The exercise »
Could you give every line of the entries below as a JSON list of strings, one string per line, with blank lines left out?
▽
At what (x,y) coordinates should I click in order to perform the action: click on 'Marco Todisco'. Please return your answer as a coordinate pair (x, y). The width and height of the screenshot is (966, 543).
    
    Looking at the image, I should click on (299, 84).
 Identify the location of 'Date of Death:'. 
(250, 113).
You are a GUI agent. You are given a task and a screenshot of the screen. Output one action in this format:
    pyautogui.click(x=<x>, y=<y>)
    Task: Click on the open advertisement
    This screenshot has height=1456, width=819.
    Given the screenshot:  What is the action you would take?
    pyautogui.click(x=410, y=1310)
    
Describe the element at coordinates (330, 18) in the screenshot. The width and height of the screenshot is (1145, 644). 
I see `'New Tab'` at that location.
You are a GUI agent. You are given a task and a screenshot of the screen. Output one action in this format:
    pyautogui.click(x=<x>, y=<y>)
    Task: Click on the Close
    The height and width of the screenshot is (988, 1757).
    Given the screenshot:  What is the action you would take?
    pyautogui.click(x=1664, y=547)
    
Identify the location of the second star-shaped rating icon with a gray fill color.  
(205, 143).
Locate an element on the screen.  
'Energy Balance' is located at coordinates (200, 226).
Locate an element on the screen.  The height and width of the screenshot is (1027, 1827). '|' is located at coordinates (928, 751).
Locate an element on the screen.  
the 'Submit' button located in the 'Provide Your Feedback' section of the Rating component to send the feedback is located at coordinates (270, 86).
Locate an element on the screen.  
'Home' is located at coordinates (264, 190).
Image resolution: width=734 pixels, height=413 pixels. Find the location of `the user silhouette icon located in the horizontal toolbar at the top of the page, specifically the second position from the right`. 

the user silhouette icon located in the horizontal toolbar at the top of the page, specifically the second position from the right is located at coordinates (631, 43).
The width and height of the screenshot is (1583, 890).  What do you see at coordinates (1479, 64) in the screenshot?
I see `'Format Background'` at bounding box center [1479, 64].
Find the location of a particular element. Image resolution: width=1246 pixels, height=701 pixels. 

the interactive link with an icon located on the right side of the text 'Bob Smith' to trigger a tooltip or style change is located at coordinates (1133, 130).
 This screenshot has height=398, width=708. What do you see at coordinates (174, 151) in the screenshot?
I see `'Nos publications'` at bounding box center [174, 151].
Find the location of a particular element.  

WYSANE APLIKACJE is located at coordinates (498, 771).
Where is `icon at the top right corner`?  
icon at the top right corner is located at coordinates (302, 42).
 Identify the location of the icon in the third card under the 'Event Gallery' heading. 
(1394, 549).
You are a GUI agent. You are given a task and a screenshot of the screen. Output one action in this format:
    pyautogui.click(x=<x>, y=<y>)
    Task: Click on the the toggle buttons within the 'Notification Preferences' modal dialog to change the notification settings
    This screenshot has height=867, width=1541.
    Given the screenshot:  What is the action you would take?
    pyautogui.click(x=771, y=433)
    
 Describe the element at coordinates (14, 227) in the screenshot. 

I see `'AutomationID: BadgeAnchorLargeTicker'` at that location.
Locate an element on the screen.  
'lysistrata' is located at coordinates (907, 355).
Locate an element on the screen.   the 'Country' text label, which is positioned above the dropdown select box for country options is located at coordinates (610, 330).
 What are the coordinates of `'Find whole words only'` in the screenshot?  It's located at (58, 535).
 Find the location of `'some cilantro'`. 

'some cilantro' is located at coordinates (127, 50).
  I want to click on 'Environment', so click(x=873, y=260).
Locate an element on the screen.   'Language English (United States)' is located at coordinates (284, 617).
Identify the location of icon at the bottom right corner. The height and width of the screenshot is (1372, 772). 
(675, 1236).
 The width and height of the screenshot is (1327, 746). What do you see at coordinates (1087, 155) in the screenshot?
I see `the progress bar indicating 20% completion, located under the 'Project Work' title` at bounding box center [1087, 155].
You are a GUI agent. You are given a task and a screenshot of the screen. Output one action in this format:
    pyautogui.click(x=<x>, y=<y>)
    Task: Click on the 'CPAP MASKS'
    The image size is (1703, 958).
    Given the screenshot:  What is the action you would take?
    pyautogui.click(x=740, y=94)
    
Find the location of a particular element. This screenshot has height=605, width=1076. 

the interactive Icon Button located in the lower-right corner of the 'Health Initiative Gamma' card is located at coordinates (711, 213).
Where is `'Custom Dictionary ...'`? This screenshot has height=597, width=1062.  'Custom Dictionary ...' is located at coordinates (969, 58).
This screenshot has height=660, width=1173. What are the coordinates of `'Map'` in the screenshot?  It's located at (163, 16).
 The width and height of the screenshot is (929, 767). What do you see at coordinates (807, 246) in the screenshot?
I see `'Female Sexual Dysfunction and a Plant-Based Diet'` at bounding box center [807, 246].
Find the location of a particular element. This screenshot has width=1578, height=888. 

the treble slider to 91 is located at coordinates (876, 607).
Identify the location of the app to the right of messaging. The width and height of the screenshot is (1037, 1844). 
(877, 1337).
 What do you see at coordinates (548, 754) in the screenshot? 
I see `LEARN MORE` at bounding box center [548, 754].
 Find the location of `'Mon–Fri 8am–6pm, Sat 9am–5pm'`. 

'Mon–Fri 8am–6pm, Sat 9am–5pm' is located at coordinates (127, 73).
△
Response to the exercise »
[
  "At what (x,y) coordinates should I click in order to perform the action: click on 'Marco Todisco'. Please return your answer as a coordinate pair (x, y). The width and height of the screenshot is (966, 543).",
  "    Looking at the image, I should click on (299, 84).",
  " Identify the location of 'Date of Death:'. ",
  "(250, 113).",
  "You are a GUI agent. You are given a task and a screenshot of the screen. Output one action in this format:",
  "    pyautogui.click(x=<x>, y=<y>)",
  "    Task: Click on the open advertisement",
  "    This screenshot has height=1456, width=819.",
  "    Given the screenshot:  What is the action you would take?",
  "    pyautogui.click(x=410, y=1310)",
  "Describe the element at coordinates (330, 18) in the screenshot. The width and height of the screenshot is (1145, 644). ",
  "I see `'New Tab'` at that location.",
  "You are a GUI agent. You are given a task and a screenshot of the screen. Output one action in this format:",
  "    pyautogui.click(x=<x>, y=<y>)",
  "    Task: Click on the Close",
  "    The height and width of the screenshot is (988, 1757).",
  "    Given the screenshot:  What is the action you would take?",
  "    pyautogui.click(x=1664, y=547)",
  "Identify the location of the second star-shaped rating icon with a gray fill color.  ",
  "(205, 143).",
  "Locate an element on the screen.  ",
  "'Energy Balance' is located at coordinates (200, 226).",
  "Locate an element on the screen.  The height and width of the screenshot is (1027, 1827). '|' is located at coordinates (928, 751).",
  "Locate an element on the screen.  ",
  "the 'Submit' button located in the 'Provide Your Feedback' section of the Rating component to send the feedback is located at coordinates (270, 86).",
  "Locate an element on the screen.  ",
  "'Home' is located at coordinates (264, 190).",
  "Image resolution: width=734 pixels, height=413 pixels. Find the location of `the user silhouette icon located in the horizontal toolbar at the top of the page, specifically the second position from the right`. ",
  "the user silhouette icon located in the horizontal toolbar at the top of the page, specifically the second position from the right is located at coordinates (631, 43).",
  "The width and height of the screenshot is (1583, 890).  What do you see at coordinates (1479, 64) in the screenshot?",
  "I see `'Format Background'` at bounding box center [1479, 64].",
  "Find the location of a particular element. Image resolution: width=1246 pixels, height=701 pixels. ",
  "the interactive link with an icon located on the right side of the text 'Bob Smith' to trigger a tooltip or style change is located at coordinates (1133, 130).",
  " This screenshot has height=398, width=708. What do you see at coordinates (174, 151) in the screenshot?",
  "I see `'Nos publications'` at bounding box center [174, 151].",
  "Find the location of a particular element.  ",
  "WYSANE APLIKACJE is located at coordinates (498, 771).",
  "Where is `icon at the top right corner`?  ",
  "icon at the top right corner is located at coordinates (302, 42).",
  " Identify the location of the icon in the third card under the 'Event Gallery' heading. ",
  "(1394, 549).",
  "You are a GUI agent. You are given a task and a screenshot of the screen. Output one action in this format:",
  "    pyautogui.click(x=<x>, y=<y>)",
  "    Task: Click on the the toggle buttons within the 'Notification Preferences' modal dialog to change the notification settings",
  "    This screenshot has height=867, width=1541.",
  "    Given the screenshot:  What is the action you would take?",
  "    pyautogui.click(x=771, y=433)",
  " Describe the element at coordinates (14, 227) in the screenshot. ",
  "I see `'AutomationID: BadgeAnchorLargeTicker'` at that location.",
  "Locate an element on the screen.  ",
  "'lysistrata' is located at coordinates (907, 355).",
  "Locate an element on the screen.   the 'Country' text label, which is positioned above the dropdown select box for country options is located at coordinates (610, 330).",
  " What are the coordinates of `'Find whole words only'` in the screenshot?  It's located at (58, 535).",
  " Find the location of `'some cilantro'`. ",
  "'some cilantro' is located at coordinates (127, 50).",
  "  I want to click on 'Environment', so click(x=873, y=260).",
  "Locate an element on the screen.   'Language English (United States)' is located at coordinates (284, 617).",
  "Identify the location of icon at the bottom right corner. The height and width of the screenshot is (1372, 772). ",
  "(675, 1236).",
  " The width and height of the screenshot is (1327, 746). What do you see at coordinates (1087, 155) in the screenshot?",
  "I see `the progress bar indicating 20% completion, located under the 'Project Work' title` at bounding box center [1087, 155].",
  "You are a GUI agent. You are given a task and a screenshot of the screen. Output one action in this format:",
  "    pyautogui.click(x=<x>, y=<y>)",
  "    Task: Click on the 'CPAP MASKS'",
  "    The image size is (1703, 958).",
  "    Given the screenshot:  What is the action you would take?",
  "    pyautogui.click(x=740, y=94)",
  "Find the location of a particular element. This screenshot has height=605, width=1076. ",
  "the interactive Icon Button located in the lower-right corner of the 'Health Initiative Gamma' card is located at coordinates (711, 213).",
  "Where is `'Custom Dictionary ...'`? This screenshot has height=597, width=1062.  'Custom Dictionary ...' is located at coordinates (969, 58).",
  "This screenshot has height=660, width=1173. What are the coordinates of `'Map'` in the screenshot?  It's located at (163, 16).",
  " The width and height of the screenshot is (929, 767). What do you see at coordinates (807, 246) in the screenshot?",
  "I see `'Female Sexual Dysfunction and a Plant-Based Diet'` at bounding box center [807, 246].",
  "Find the location of a particular element. This screenshot has width=1578, height=888. ",
  "the treble slider to 91 is located at coordinates (876, 607).",
  "Identify the location of the app to the right of messaging. The width and height of the screenshot is (1037, 1844). ",
  "(877, 1337).",
  " What do you see at coordinates (548, 754) in the screenshot? ",
  "I see `LEARN MORE` at bounding box center [548, 754].",
  " Find the location of `'Mon–Fri 8am–6pm, Sat 9am–5pm'`. ",
  "'Mon–Fri 8am–6pm, Sat 9am–5pm' is located at coordinates (127, 73)."
]